### Extrait de page
********

Ainsi donc on peut vivre un monde sans champions League, sans Liga ni Serie A. Ainsi donc on redécouvre que, quand la réalité surpasse en horreur la fiction, nul besoin de cinémas, de théâtres, de stades.
Les méga stars planétaires sont confinées dans leurs luxueuses résidences, les aficionados n’en ont cure. Face aux équipes invisibles qui défoncent les défenses réputées infranchissables de l’Italie, de la France, des Etats-Unis, le recours au « catenacio » des frontières seul ne suffit pas. Alors on se souvient de la masse anonyme des héros qui veillent chaque jour, en chaque instant, sur le sort des milliards d’humains, du berceau à la tombe. On exhume de l’oubli infirmières, sages-femmes, médecins, agents de service d’hygiène, soldats, professeurs…la charpente d’une nation quoi ! Travailler au-delà des prolongations est dans la nature de leur sacerdoce. De nuit comme de jour, leur match pour la vie ne connaît pas de répit.
Ils crient depuis longtemps qu’ils n’en peuvent plus, nul ne les entend. L’équipe nationale de football en campagne internationale (Mondial, CAN) réclame-t-elle un palace digne de ses talents pour se loger, des primes à hauteur de celles des pays riches ? On lui versera des bonus, même quand elle perd la finale. Et il se trouvera des milliers d’avocats pour juger cela juste et bon. L’hôpital et le poste de santé, cela fait ringard : il faut des Dakar Arena, une arène nationale de lutte, un stade national de 155 milliards pour porter haut les couleurs du Sénégal et accessoirement faire quelques heureux riches. Tant pis si le pays compte moins de vingt appareils d’assistance à la respiration artificielle, à peine autant de lits pour la quarantaine, quoiqu’Ebola eût cogné à notre porte il y a cinq ans. Comme la première des sept trompettes de Jéricho ?
Quand sonne la deuxième, l’effroi devient national. On se tourne alors de désespoir vers ces héros qui ne jouent ni pour le plaisir ni pour les primes, qui exposent leurs vies et celles de leurs proches chaque fois qu’ils tentent d’en sauver. Du garçon de salle au chef de service, de la sage-femme au professeur émérite, ils font des miracles une vie durant et se retirent dans le plus parfait anonymat, avec des salaires à inspirer la commisération à n’importe quel intermittent du football.
Le Covid19 nous confronte à nous-mêmes, à nos faiblesses systémiques, à notre fortitude s’il en est : serons-nous assez lucides pour revoir notre modèle de société, qui place les héros vrais au bas de l’échelle et privilégie les rentiers et les « débrouillards » de tous acabits ? Une société qui se délecte des prophéties de diseuses de bonne aventure et de hâbleurs outrancièrement chamarrés et réfute les connaissances les mieux établies ?
Il y a très longtemps que le savoir et la compétence sont « minimisés » dans notre Pays. Le fait est devenu simplement aveuglant à l’occasion de cette crise. Un pays avec un système éducatif en en réanimation, un système sanitaire en soins intensifs, des pans entiers de son administration dans le sinistre, va droit dans le mur. Il est encore temps de refonder notre pacte républicain en consacrant la vertu de l’abnégation et en reconnaissant les vrais héros de la Nation : les guérisseurs de l’ignorance, des maladies, de l’insécurité…
Pour les aider à nous aider, suivons LEURS conseils, leurs SEULS conseils !!!

********

### Informations fournies
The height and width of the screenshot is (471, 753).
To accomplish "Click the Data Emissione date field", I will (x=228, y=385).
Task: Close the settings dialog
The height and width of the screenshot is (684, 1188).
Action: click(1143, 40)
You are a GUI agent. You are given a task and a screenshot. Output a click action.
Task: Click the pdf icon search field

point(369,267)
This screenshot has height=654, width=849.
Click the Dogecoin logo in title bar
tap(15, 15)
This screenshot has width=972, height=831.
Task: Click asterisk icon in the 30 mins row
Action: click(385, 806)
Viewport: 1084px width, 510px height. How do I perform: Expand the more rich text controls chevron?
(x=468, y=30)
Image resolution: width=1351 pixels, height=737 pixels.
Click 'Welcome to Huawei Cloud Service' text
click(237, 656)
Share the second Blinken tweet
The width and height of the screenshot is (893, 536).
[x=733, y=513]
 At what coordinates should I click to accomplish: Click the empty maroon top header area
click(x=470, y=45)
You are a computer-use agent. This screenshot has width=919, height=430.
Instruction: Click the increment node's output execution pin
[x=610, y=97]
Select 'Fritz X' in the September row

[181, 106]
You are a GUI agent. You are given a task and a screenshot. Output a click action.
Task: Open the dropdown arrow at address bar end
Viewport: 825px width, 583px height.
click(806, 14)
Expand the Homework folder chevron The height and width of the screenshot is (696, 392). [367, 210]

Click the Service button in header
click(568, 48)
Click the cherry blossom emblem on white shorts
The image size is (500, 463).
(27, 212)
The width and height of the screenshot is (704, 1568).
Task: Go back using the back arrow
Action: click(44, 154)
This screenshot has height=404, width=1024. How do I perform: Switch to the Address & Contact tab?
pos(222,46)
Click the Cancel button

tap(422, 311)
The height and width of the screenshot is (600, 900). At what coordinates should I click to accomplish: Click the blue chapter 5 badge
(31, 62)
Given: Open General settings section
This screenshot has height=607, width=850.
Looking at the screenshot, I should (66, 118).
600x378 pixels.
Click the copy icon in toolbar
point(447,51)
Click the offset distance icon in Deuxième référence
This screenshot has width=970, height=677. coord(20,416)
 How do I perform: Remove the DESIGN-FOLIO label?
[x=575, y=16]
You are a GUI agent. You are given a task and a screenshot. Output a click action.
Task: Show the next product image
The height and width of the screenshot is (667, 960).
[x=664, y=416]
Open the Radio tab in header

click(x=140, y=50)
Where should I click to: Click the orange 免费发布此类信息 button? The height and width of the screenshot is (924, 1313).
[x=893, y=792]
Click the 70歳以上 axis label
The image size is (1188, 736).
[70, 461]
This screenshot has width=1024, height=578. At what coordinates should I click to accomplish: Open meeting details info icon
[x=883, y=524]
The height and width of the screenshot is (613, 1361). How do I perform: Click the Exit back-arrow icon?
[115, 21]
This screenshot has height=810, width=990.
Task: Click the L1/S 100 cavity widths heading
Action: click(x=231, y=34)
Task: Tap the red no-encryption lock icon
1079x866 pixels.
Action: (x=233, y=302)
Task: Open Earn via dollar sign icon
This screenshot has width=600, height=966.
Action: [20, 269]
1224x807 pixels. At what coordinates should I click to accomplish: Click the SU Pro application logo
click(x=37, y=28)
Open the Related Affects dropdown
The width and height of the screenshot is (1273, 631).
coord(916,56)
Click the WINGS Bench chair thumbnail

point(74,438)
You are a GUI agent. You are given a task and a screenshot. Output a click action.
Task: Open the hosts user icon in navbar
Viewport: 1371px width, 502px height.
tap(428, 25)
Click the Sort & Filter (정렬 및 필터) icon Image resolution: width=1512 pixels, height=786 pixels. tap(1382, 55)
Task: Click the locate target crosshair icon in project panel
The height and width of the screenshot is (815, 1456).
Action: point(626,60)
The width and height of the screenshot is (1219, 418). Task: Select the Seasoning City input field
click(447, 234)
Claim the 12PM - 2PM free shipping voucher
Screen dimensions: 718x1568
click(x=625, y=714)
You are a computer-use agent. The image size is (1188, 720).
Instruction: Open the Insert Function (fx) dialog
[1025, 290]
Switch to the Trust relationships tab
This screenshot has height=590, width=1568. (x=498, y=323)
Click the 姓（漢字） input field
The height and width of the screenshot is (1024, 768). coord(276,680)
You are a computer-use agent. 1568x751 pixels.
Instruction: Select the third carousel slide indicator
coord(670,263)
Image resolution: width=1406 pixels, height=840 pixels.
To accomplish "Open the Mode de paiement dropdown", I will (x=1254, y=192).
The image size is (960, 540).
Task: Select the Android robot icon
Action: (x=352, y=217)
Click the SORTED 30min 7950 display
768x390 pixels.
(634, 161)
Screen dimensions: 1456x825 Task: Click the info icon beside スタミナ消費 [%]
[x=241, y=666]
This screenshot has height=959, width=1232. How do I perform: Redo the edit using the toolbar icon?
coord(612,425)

********

### Votre objectif
Selon l'extrait de page, combien coûte le stade national évoqué ?

### Corrigé de l'exercice
155 milliards.